2) Limitations of having many small tasks
Organiation and prioritization can be difficult and time-consuming. It can often be easier to delegate all of it to the Product Owner (after all, they have final say on prioritization). However, they may not be the expert on which items should be split into smaller items, or they may try to determine too much of the ‘how’, instead of focusing on the ‘what’ and especially the ‘why’.
What this can cause is a disconnection between the ‘why’ and all of the rest of the team. The work can start to feel like an endless stream of little unimportant tasks, rather than a cohesive whole.

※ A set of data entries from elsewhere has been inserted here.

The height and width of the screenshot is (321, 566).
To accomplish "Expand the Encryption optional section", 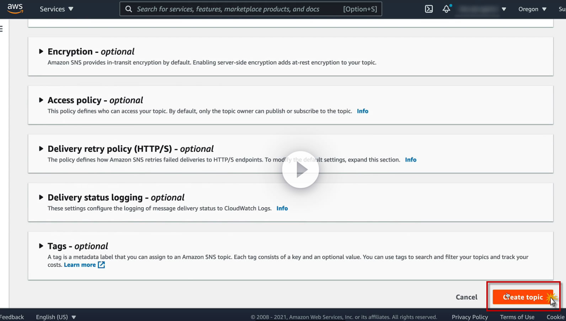I will coord(41,52).
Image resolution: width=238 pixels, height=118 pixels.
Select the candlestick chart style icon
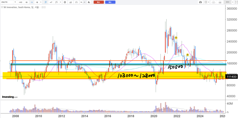(45, 2)
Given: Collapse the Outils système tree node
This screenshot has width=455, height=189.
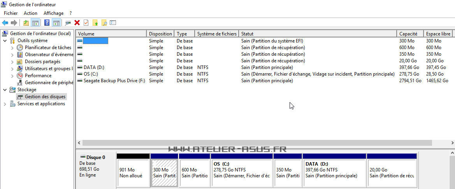Looking at the screenshot, I should (x=5, y=41).
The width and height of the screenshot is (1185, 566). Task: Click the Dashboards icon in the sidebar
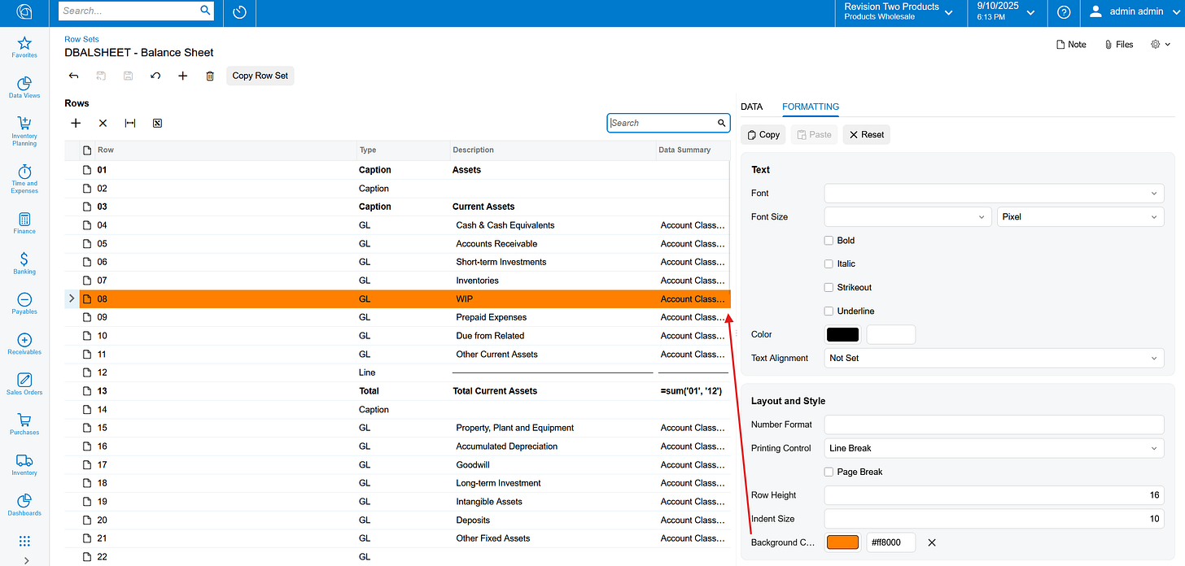tap(24, 503)
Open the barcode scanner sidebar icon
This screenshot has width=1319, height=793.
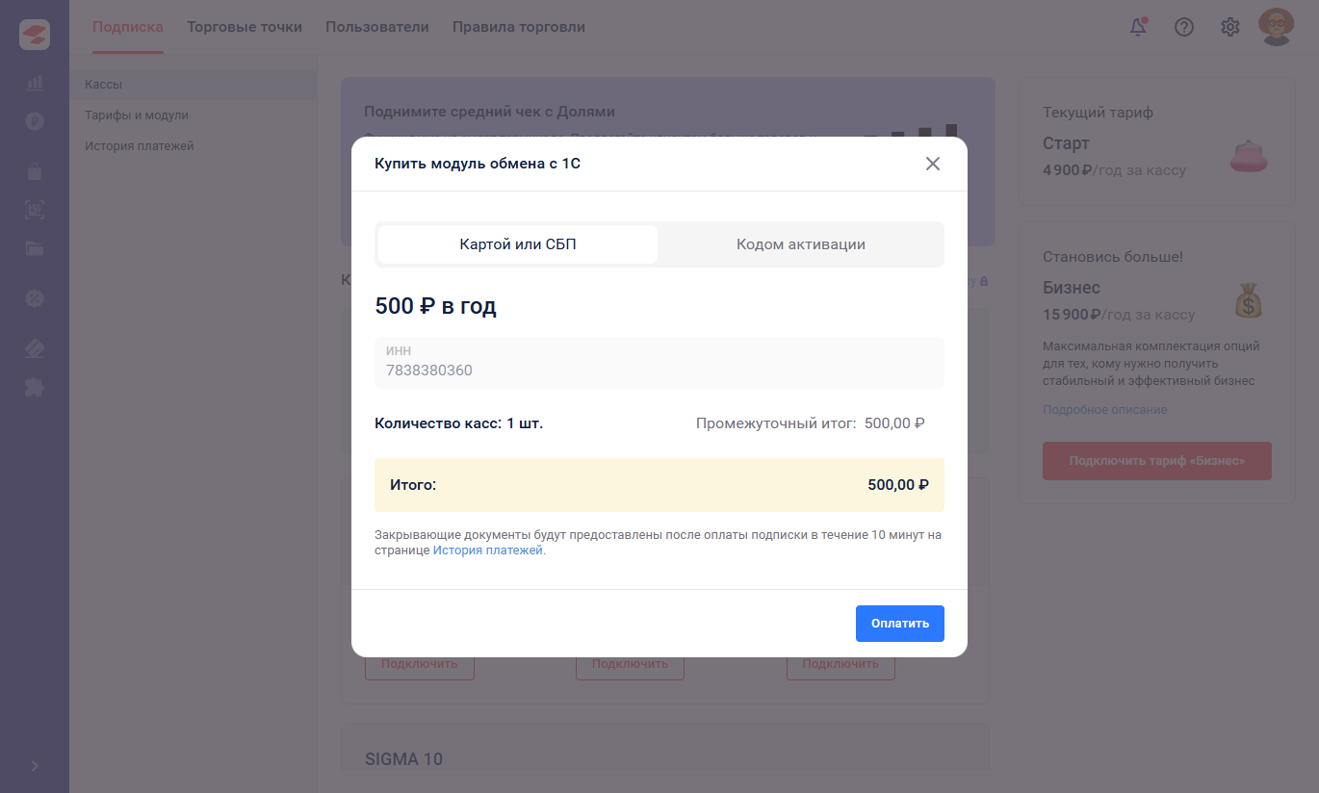point(35,210)
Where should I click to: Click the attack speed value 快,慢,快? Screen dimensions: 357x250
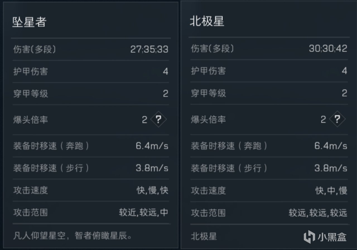[x=152, y=190]
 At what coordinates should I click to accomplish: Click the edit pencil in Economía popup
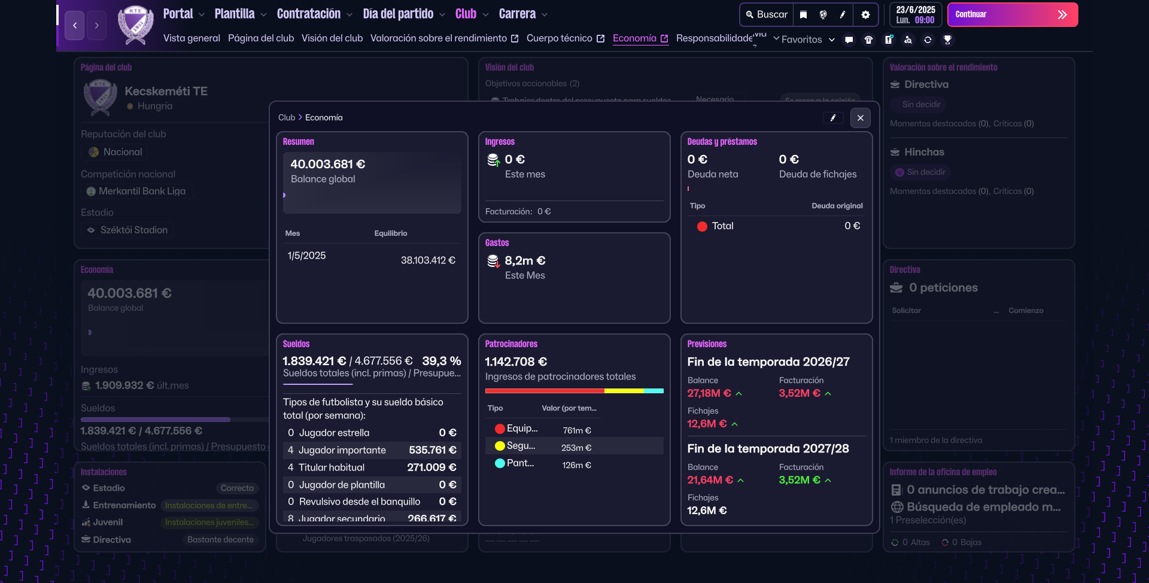832,118
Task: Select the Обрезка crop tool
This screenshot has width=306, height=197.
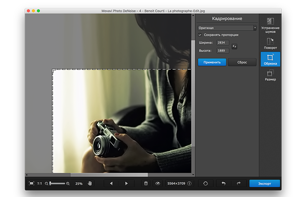Action: point(270,59)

My tactic to deal with this would be to have a planning and prioritization session with everyone attending, so the entire team can be and feel involved, and so the entire team understands the why of each of the items (and can influence which ones will be done and not done!)
I was talking to a manager from another company earlier this week, and they had (I thought) a good idea for dealing with this type of issue. I would typify it as being somewhat orthogonal to Scrum, perhaps somewhat orthogonal to Agile. The concept is to give each member of the team a project of their own, where they are completely in charge. This way, they have complete ownership, and ostensibly will be much more engaged. I like this idea, and it helps a lot with the next point:
3) Scrum works well when team members are well-fungible
A lot of Agile and Scrum especially assumes that team members are reasonably fungible, sometimes almost to ‘Mythical Man-Month’ levels. If you have team members who have vastly different specializations (like Valve’s ‘T-shaped individuals'), your prioritization may be greatly limited by their inability to map to your team members’ strengths.
The tactic mentioned above, where you give each team member a small (or large!) project of their own can help a lot here, but depending on how much of a disconnect you have between the composition of your team and what your organization requires, you may need to hire some people.
If you have not read Valve’s Employee Handbook, go and read it now. I’m talking above about their description of employees who are ‘T-shaped’, which means that they have a broad set of skills, but are exceptionally deep in one area.